Many of the 135 people who died in the disaster tried to flee through Gate 13 from the tear gas-filled stadium [Al Jazeera]
Devi Athok Yulfitri, whose two daughters, 13-year-old Naila Debi Anggraini and 16-year-old Natasya Debi Ramadhani, died after watching the game, told Al Jazeera that justice was still being done despite the Supreme Court overturning the acquittals was not satisfied.
“The penalties are not consistent with what the police have done,” he said. “But at least the judges of the Supreme Court had a certain conscience, unlike the judges of the district court in Surabaya.”
In the aftermath of the tragedy, questions were raised as to why the police brought tear gas onto the pitch and then used it against fans while FIFA, the governing body that regulates sport around the world, bans its use in football stadiums.
In addition to the three police officers now convicted, two civilians, security guard Suko Sutrisno and match organizing committee chairman Abdul Haris, were previously sentenced to a year and a half in prison for negligence, which included failing to conduct a proper risk assessment of the stadium.
With the criminal prosecution now complete, some families are taking civil action to seek monetary compensation. There is also the possibility of a judicial review, but only on the grounds that there was a procedural error in the judgment.

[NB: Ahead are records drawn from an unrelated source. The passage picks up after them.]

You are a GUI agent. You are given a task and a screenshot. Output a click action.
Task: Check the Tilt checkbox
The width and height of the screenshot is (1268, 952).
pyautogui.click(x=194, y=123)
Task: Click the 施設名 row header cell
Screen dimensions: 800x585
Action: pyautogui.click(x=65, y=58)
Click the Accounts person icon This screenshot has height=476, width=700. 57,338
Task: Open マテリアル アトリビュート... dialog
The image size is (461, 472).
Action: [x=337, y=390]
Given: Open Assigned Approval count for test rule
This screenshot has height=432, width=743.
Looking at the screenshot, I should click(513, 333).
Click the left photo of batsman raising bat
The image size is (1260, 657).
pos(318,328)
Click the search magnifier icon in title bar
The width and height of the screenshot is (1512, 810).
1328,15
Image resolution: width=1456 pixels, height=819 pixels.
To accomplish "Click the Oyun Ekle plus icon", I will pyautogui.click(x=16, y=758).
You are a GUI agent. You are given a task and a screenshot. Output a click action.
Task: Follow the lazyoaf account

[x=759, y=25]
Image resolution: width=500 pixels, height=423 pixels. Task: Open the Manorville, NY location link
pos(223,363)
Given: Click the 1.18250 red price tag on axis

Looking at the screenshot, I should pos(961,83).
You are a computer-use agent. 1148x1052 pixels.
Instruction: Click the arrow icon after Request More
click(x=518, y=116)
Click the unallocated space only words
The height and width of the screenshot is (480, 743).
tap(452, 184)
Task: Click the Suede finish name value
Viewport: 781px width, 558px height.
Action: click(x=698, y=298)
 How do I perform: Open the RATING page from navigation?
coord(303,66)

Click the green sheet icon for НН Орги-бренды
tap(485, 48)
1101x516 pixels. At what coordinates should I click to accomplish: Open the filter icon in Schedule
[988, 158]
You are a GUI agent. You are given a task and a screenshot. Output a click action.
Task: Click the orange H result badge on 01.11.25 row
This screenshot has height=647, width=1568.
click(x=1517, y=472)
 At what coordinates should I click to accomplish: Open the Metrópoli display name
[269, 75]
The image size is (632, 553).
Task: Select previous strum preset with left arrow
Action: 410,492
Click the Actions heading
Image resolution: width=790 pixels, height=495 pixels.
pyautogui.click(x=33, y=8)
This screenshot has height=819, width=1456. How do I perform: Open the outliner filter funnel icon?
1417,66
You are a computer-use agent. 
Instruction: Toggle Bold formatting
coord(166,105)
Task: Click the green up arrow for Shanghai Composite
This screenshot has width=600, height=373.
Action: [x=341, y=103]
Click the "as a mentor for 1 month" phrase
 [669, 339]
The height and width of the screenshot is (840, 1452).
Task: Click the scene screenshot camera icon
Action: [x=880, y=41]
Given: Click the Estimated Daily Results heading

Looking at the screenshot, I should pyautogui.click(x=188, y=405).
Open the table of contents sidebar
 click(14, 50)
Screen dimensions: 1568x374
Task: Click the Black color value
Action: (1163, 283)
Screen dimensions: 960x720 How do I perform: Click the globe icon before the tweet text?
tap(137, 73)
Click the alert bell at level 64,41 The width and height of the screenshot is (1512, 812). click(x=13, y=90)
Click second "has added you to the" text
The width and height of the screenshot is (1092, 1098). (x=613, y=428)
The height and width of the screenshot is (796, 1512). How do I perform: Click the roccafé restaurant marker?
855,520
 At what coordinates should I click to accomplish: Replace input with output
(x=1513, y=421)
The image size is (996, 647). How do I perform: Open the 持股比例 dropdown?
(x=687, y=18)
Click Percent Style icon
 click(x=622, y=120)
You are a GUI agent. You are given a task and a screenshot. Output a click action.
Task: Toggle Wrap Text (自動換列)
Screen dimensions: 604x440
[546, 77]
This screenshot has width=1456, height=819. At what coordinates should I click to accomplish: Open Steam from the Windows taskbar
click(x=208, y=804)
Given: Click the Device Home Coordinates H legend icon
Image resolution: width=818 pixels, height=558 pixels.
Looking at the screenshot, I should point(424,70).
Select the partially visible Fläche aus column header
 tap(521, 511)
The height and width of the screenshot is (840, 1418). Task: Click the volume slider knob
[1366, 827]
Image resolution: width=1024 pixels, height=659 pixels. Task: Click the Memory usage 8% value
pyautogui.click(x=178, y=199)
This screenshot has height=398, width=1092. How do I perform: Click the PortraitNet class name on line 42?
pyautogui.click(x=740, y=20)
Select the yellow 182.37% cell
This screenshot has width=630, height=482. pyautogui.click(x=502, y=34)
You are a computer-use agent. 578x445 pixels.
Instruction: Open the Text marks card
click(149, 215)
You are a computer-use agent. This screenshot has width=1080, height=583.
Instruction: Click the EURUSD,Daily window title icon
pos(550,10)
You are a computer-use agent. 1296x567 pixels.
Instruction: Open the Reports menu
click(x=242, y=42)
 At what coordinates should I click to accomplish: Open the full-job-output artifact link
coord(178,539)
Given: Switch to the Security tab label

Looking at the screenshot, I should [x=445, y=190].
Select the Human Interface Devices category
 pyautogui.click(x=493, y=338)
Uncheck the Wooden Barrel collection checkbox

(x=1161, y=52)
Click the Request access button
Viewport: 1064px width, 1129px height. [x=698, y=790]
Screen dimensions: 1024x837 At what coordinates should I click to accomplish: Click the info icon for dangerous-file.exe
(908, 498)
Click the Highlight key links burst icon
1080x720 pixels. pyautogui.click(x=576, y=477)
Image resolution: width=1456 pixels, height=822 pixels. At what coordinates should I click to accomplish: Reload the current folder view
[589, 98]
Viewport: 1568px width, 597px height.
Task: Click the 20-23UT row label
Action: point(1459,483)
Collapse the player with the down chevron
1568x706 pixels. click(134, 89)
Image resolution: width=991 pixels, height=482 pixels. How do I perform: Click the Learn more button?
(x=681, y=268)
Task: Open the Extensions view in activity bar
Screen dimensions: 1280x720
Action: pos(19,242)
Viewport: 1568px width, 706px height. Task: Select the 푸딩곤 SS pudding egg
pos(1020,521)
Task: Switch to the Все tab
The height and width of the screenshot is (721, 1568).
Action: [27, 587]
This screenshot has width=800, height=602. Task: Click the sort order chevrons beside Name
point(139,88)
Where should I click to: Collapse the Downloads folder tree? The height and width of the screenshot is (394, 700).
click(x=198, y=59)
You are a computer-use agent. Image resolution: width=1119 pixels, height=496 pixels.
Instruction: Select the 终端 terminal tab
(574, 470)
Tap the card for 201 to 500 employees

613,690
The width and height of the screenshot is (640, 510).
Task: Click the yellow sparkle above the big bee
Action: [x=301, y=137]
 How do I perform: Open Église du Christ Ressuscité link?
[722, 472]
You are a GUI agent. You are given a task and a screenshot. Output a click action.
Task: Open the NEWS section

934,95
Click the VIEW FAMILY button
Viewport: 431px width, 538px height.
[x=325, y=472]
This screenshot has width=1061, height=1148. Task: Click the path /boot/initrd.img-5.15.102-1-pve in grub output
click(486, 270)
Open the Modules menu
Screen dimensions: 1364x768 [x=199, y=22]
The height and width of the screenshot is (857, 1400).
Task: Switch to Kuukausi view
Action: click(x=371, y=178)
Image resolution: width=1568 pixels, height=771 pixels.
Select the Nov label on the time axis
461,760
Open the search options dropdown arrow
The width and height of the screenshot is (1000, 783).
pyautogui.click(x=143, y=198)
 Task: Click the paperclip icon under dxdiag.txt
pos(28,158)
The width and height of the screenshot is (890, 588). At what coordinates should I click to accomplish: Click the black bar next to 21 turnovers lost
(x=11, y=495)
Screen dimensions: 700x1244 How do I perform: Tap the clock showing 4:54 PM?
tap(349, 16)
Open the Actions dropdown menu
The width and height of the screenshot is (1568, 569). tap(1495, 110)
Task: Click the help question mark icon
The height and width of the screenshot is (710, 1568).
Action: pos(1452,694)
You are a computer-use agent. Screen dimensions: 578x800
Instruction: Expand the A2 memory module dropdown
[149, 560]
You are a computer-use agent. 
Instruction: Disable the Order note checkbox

Imam Hidayat, a lawyer representing some of the victims, told Al Jazeera that the problem with length of sentences stems from police officers being accused of negligence rather than murder.
“From the beginning, we found it difficult to respect the Surabaya court process, as the officers were not charged with premeditated murder,” he said.
The Indonesian government has announced that Kanjuruhan Stadium will be demolished [Al Jazeera]
“As a result, we don’t really feel that justice is being served, whatever the penalties. We believe there is sufficient evidence under the case law to charge her with murder.”
Hanifa agreed.
“The families of the victims do not accept the nonsensical judgment of the judges,” she said.